Слишком уж взрывоопасен материал, к которому обращается писатель, историческая лава еще не настолько остыла, чтобы говорить об эстетике, минуя политику. Разговор об эстетике Солженицына, вероятно, впереди — его художественные открытия и художественные просчеты только сейчас начинают становиться предметом литературоведческого спора.

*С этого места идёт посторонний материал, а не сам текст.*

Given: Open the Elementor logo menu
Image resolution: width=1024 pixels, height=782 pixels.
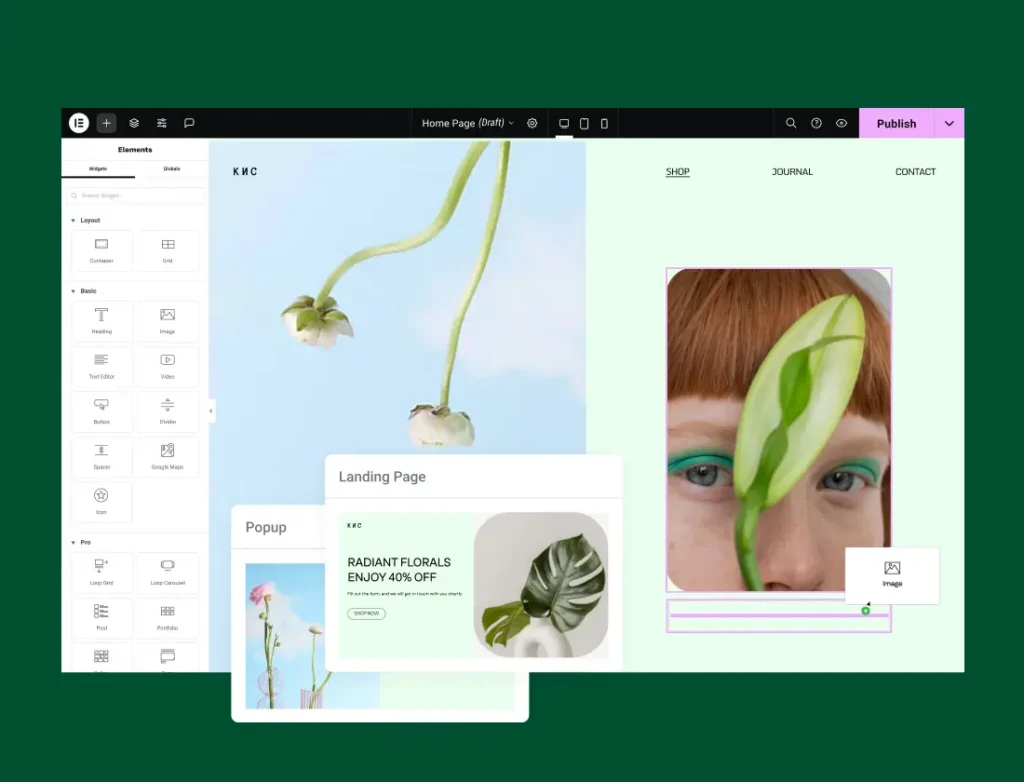Looking at the screenshot, I should pos(79,123).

Ясно лишь одно: творчество Солженицына являет собой уникальный литературный и общекультурный феномен, не учесть которого в истории русской культурной жизни XX века просто невозможно.
В.С. Высоцкий
Владимир Семенович Высоцкий (25.1.1938, Москва — 25.VII.1980, Москва) — выдающийся русский поэт и актер, стихи — песни которого в его собственном исполнении получили поистине всенародное признание, хотя при жизни его произведения на родине практически не издавались.
Раннее детство и годы юности Высоцкого связаны с Москвой. Отец его — Семен Владимирович — кадровый офицер, прошедший всю Великую Отечественную войну от начала и до последнего дня. Мать Нина Максимовна работала переводчиком. В 1941–1943 годах Володя с матерью был в эвакуации в Оренбургской области, после войны, вместе с отцом и его второй женой Евгенией Степановной, два года жил в Германии и в 1949 г. возвратился в Москву.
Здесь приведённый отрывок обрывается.